__LISTED ENTRIES__.

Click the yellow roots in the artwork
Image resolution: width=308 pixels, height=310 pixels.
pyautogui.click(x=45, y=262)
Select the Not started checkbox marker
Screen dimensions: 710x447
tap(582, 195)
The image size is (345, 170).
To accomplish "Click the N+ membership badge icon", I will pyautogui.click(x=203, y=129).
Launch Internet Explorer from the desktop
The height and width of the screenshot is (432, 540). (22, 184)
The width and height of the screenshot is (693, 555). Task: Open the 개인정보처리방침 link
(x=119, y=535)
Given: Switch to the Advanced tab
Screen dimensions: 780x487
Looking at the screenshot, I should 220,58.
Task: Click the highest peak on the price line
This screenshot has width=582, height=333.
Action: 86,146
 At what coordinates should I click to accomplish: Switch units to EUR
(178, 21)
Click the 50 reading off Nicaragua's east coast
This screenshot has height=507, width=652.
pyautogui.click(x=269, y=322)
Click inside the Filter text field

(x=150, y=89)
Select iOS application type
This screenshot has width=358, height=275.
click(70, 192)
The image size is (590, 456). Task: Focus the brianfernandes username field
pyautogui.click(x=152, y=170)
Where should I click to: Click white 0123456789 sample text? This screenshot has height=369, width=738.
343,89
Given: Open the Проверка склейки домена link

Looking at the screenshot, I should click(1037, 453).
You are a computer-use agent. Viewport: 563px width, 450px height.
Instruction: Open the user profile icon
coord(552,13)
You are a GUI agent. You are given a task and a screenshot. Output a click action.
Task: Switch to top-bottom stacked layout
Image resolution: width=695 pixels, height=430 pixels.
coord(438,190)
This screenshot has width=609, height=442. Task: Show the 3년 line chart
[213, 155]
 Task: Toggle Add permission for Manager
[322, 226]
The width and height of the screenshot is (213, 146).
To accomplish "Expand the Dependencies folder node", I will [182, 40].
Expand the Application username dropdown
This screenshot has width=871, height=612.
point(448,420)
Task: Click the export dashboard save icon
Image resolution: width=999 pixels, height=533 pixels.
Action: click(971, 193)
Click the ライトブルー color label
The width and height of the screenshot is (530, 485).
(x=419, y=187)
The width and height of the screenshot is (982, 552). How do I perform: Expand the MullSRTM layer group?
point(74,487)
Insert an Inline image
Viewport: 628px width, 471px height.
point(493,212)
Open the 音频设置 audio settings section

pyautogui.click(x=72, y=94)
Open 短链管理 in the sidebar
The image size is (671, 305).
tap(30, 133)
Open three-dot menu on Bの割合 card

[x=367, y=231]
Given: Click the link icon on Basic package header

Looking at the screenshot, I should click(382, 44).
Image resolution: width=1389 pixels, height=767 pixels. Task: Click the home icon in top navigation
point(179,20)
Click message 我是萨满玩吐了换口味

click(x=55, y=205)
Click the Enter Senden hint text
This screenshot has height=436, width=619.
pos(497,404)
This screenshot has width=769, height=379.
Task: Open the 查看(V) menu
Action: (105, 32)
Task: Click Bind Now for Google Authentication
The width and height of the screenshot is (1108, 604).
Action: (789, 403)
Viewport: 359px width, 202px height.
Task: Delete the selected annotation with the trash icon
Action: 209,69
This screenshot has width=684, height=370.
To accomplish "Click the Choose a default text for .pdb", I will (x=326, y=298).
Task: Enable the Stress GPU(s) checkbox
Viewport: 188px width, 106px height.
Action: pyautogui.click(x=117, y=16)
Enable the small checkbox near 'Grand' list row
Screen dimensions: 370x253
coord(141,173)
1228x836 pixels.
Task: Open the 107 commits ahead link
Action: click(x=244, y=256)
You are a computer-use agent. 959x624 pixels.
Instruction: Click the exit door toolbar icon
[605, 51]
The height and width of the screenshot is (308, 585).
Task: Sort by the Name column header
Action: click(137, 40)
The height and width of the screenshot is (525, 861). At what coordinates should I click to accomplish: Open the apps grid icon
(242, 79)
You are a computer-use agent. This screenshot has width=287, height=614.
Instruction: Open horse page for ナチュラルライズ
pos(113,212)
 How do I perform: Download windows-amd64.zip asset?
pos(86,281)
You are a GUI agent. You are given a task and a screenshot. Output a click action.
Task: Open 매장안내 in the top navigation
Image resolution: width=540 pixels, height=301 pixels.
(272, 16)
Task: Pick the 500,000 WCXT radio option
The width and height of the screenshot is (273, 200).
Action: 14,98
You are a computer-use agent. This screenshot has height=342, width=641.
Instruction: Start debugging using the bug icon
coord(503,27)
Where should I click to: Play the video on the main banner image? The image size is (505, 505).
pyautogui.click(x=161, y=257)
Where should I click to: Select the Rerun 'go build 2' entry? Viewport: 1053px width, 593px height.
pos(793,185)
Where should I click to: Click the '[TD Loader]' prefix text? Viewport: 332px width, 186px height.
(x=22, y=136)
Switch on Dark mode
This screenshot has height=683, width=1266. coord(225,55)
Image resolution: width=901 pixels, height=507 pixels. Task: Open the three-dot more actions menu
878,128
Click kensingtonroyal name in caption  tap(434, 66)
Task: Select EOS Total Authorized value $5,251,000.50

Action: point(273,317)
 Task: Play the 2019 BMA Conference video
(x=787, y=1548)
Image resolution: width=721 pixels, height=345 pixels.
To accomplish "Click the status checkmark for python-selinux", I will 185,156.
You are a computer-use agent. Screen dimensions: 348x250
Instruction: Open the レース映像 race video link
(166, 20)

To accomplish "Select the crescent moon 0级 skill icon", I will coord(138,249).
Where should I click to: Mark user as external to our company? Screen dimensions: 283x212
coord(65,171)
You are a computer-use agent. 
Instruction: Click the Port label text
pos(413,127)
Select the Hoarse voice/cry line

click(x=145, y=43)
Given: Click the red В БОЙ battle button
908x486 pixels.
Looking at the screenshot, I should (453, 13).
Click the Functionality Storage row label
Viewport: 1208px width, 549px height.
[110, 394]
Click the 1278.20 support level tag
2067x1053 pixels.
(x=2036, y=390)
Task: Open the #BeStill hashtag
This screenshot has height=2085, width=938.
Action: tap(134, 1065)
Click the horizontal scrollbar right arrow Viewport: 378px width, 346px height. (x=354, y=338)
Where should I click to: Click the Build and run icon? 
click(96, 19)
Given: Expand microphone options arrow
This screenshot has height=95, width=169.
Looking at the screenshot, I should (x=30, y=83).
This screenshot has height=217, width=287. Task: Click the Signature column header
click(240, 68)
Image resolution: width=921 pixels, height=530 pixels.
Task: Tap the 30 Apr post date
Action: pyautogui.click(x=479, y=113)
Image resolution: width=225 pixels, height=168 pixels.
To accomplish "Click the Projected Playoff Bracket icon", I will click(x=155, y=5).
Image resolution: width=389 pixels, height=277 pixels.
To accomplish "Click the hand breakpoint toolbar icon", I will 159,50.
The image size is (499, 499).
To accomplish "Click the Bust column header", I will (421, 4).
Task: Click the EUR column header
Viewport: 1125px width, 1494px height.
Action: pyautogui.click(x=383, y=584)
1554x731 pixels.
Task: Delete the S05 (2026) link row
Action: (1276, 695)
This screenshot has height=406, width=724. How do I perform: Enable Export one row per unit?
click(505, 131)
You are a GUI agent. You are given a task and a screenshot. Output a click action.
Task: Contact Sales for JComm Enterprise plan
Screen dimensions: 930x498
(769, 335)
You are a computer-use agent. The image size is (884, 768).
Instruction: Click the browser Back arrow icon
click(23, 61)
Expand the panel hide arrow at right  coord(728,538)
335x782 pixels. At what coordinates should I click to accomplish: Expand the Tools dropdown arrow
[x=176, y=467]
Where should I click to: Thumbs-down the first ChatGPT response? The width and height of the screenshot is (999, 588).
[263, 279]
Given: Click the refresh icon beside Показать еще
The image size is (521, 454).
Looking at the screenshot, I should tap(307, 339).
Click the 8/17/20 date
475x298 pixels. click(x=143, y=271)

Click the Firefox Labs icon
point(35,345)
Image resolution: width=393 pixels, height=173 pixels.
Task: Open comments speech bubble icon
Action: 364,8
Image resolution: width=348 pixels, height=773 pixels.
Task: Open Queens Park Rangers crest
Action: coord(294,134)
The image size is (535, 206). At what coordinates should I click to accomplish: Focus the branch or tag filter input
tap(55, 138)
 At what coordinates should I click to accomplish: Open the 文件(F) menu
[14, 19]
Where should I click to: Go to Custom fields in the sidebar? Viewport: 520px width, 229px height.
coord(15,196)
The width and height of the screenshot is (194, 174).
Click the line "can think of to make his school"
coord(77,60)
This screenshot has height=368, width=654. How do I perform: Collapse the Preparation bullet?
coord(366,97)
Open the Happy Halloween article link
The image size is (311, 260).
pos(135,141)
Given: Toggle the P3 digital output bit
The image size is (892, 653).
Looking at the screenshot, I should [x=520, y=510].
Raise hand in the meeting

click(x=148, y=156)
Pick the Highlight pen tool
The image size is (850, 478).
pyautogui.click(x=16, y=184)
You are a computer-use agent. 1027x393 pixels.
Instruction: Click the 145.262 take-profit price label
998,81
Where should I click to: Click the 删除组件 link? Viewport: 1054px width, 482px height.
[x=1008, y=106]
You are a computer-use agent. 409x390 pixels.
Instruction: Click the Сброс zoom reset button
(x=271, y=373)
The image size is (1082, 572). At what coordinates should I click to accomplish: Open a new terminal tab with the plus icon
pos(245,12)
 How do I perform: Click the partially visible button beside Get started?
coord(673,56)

__ACTION ITEM__. When a line of the material above contains the string "computer", it counts. State the total and nothing more.

__TASK RESULT__. 9